The more you talk about it, the less of "it" you're actually experiencing. Jack and Ennis would have benefited from an actual spoken "I love you" not for the sake of sentiment, but to acknowledge the reality of their experience...to say it aloud and make it real. That's perhaps why Ennis says "I swear" at the end - his way of acknowldeging what he could not admit otherwise. He so completely resiisted the most powerful force at work in his life, and really at work in the world.
That of love. The Tao doesn't ever talk about love, which I think is right. Our notions of love are too degraded and mixed with desire and need to be reflective of the real thing. But fear of it keeps a man (anyone) from the natural flow of every type of energy through his life.
It is not possible to say no to love but yes to much else.

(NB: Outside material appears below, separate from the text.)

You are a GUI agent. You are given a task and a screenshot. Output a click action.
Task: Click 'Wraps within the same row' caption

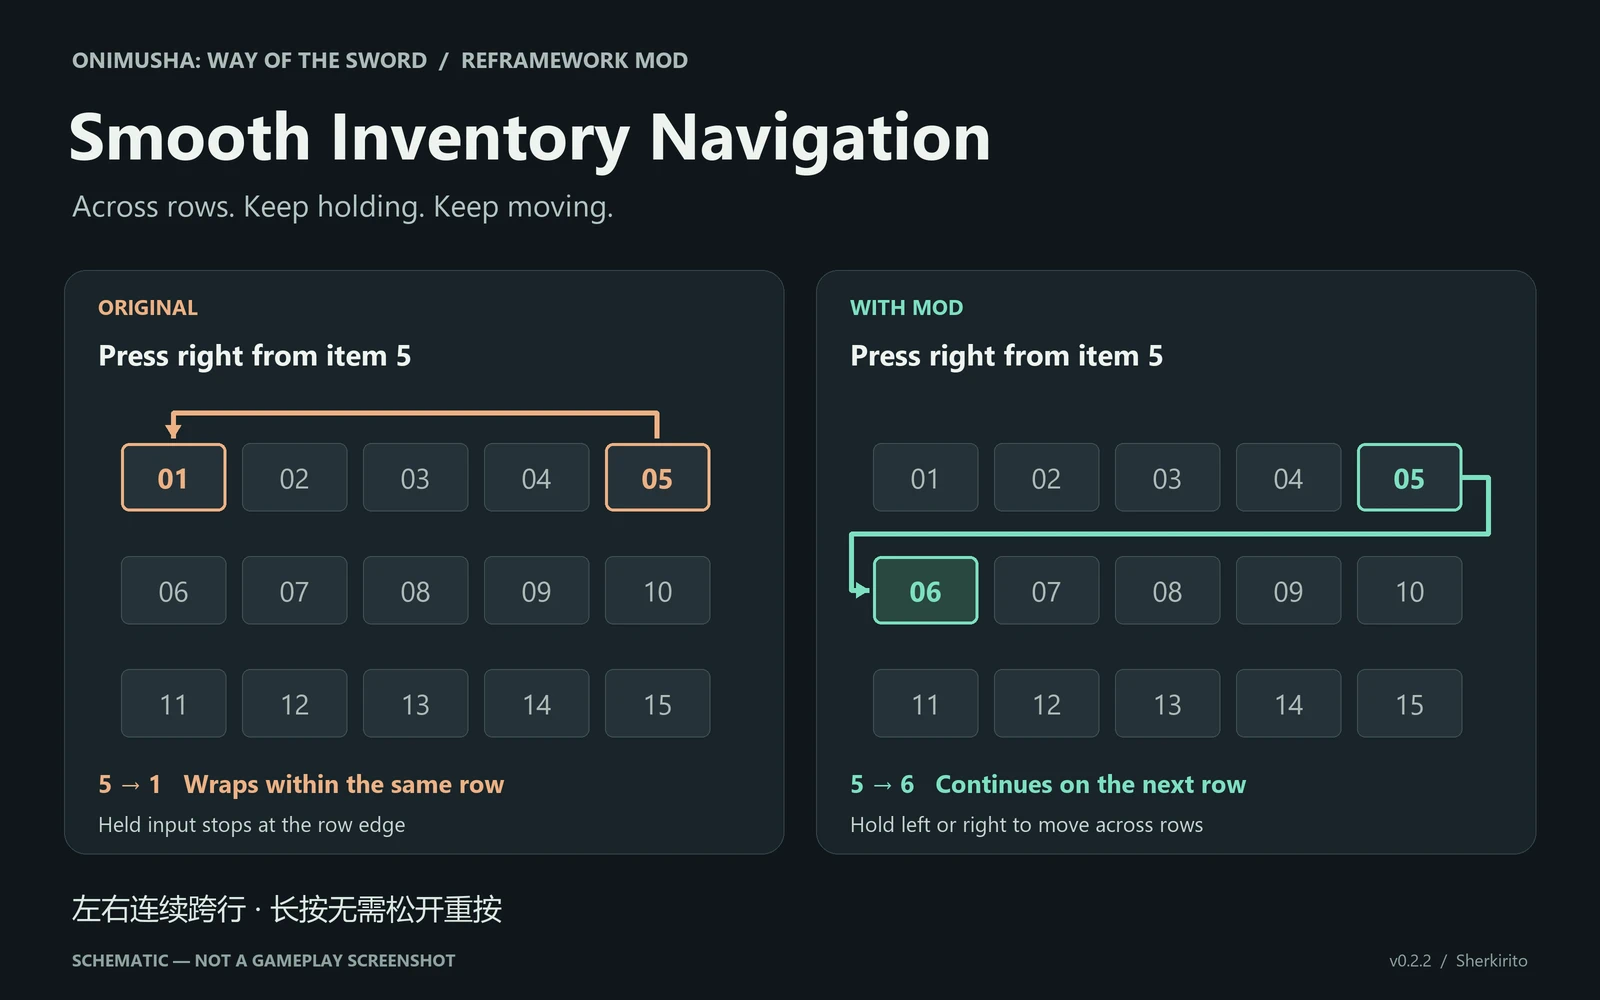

The dam that is created in that refusal is insurmountable. That "no" reverberates in every aspect of life, well and truly crippling the soul who utters it. You cannot say no to love without saying no to life, without saying no to Tao. That's why Ennis's potential salvation lies in attending his daughter's wedding (in the movie) and in his dreams of Jack (in the story) - here at least is one place where's he's still able to say yes.

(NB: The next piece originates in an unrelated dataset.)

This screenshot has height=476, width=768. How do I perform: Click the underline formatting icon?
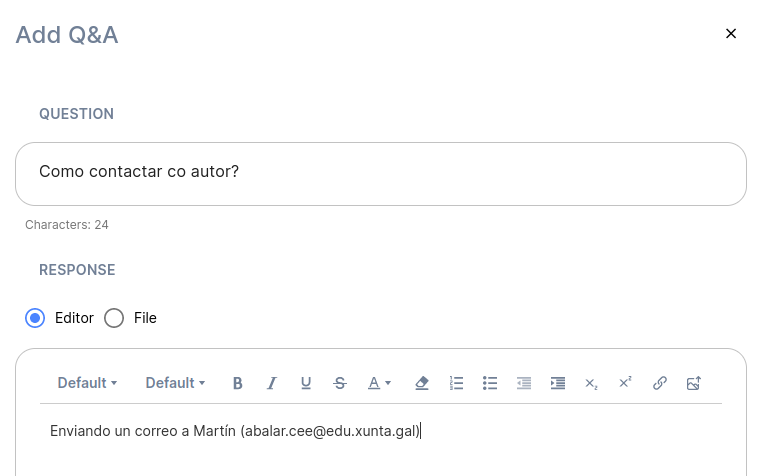(306, 383)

The reason individuals and society become so degraded when the step away from Tao is that they are running on their own limited energy, not on what's universally available. And like any closed system, that energy starts to get polluted and stagnant. Imagine a pool without a source of fresh clear water ever. And Tao - love - the generative force...is the infusion of pure cool newness that transforms.
Jack & Ennis's relationship deteriorates into so much pain because Ennis refuses to admit anything new into the relationship. He refuses to let love move through the relationship, and he refuses to be new himself. So the dam he's blocked everything with is fear. And it's the biggest killer for most of us. The Tao isn't about love or not love, accepting or refusing, embracing or rejecting. It's about living in the Center of what is. And at the center of the human soul is ther perfect vessel for love.
And the spiritual practice is staying at that Center. Not weighing or judging or wondering or analyzing. Simply acknowledging and staying there. And that's what Ennis does for just a second. He runs to the Center and says yes. And when we see that (second tent scene, reunion scene), it's glorious. But then he runs away again and again and again. And Jack gives up running after him eventually, too tired to be pulled so far away from the center, so far away from love.
And even when Ennis does run to the Center, it is not with his whole heart. He does it piecemeal. So he's not able to act with complete love which means honesty, clarity, integrity remain elusive for him. For Ennis, love is a threat because he's made his Center one of material safety and not reality. He has substituted a limited idea of "getting by" with the true Center of himself...of the universe.
And that's why we keep rooting for him - that's what we keep wanting - for him to step fully into the river of life and let it wash him clean and enliven all that's dead in him. Because we've done, to one degree or another, the same thing he has. His journey is ours...back to the Center.